(Note, in Neon I am using this data type to avoid dealing with conversions among 16-bit data types)
Why does "shift left" in intrinsics in practice "shift right"?
// Values contained in a
// 141 138 145 147 144 140 147 153 154 147 149 146 155 152 147 152
b = vshlq_n_u32(a,8);
// Values contained in b
// 0 141 138 145 0 144 140 147 0 154 147 149 0 155 152 147
b = vshrq_n_u32(a,8);
// Values contained in b
// 138 145 147 0 140 147 153 0 147 149 146 0 152 147 152 0
I remember finding the same situation when using _mm_slli_si128
(which is different though, a result after a shift will look like:
// b = _mm_slli_si128(a,1);
// 0 141 138 145 147 144 140 147 153 154 147 149 146 155 152 147
Is it because of endianness? Will it change from platform to platform?
You say "is this because of endianess" but it's more a case of type abuse. You're making assumptions about the bit ordering of the machine across byte/word boundaries and your non-byte instructions that impose local endianess on an operation (you're using an _u32 instruction which expects values that are unsigned 32 bit values, not arrays of 8 bit values).
As you say, you are asking it to shift a series of unsigned char values by /asking/ it to shift values in 32 bit units.
Unfortunately, you are going to need to put them in architecture order if you want to be able to do an architecture shift on them.
Otherwise you may want to look for a blit or move instruction, but you can't artificially coerce machine types into machine registers without paying architectural costs. Endianness will be just one of your headaches (alignment, padding, etc)
--- Late Edit ---
Fundamentally, you are confusing byte and bit shifts, we consider most significant bits to be "left"
bit number
87654321
hex
8421
00008421
00000001 = 0x01 (small, less significant)
10000000 = 0x80 (large, more significant)

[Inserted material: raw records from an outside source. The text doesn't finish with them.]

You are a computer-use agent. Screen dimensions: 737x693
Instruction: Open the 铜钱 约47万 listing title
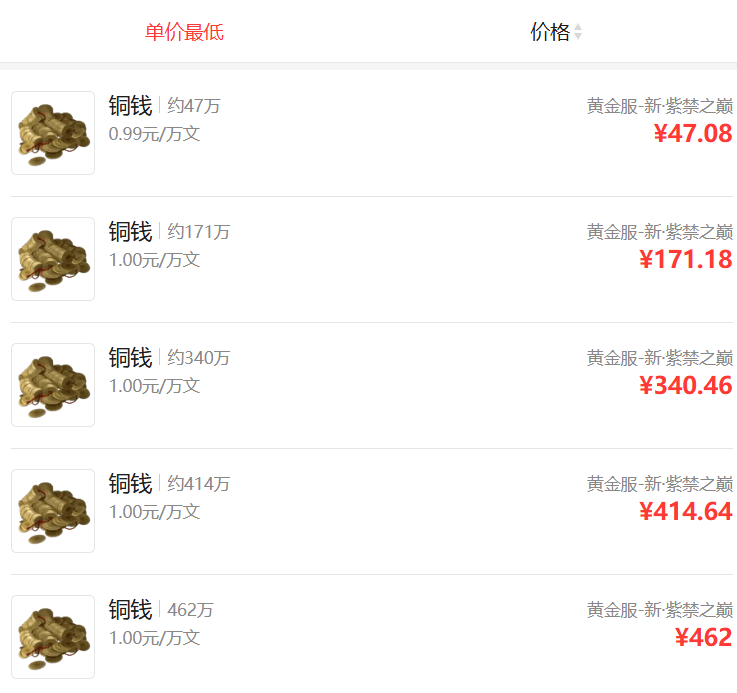coord(165,105)
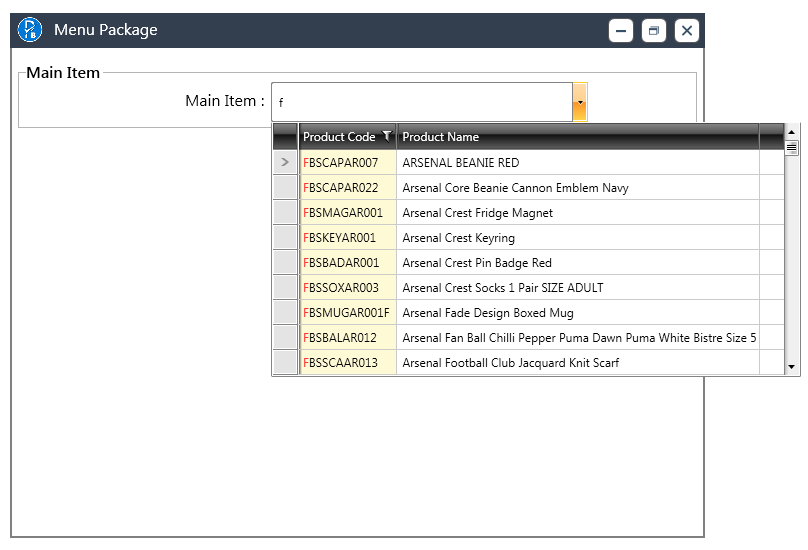Select Arsenal Crest Pin Badge Red item
Screen dimensions: 808x550
point(477,263)

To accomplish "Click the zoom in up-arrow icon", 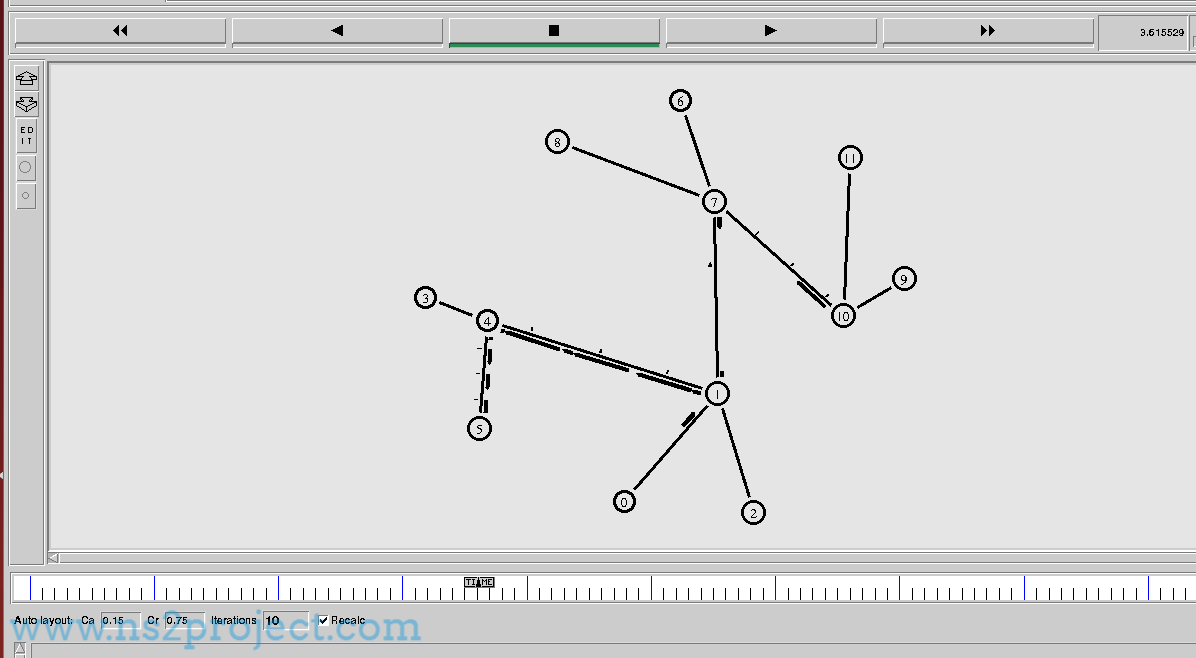I will [27, 79].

But the values you are shifting are 32 bit words, on a little endian machine that means the each subsequent address increases a more significant byte of the value, for a 32 bit word:
bit numbers
1111111111111111
87654321fedcba0987654321fedcba09
To represent the 32-bit value 0x0001
1111111111111111
87654321fedcba0987654321fedcba09
00000001000000000000000000000000
To shift it left by 2 positions
00000001000000000000000000000000
v<
00000100000000000000000000000000
to shift it left by another 8 positions we have to warp it to next address:
00000100000000000000000000000000
>>>>>>>v
00000000000001000000000000000000
This looks like a right shift if you are thinking in bytes. But we told this little-endian CPU that we were working on a uint32, so that means:
1111111111111111
87654321fedcba0987654321fedcba09
word01 word02 word03 word04
00000001000000000000000000000000 = 0x0001
00000100000000000000000000000000 = 0x0004
00000000000001000000000000000000 = 0x0400
The problem is that this is a different order than the ordering you expect for a local array of 8 bit values, but you told the CPU the values were _u32 so it used it's native endianess for the operation.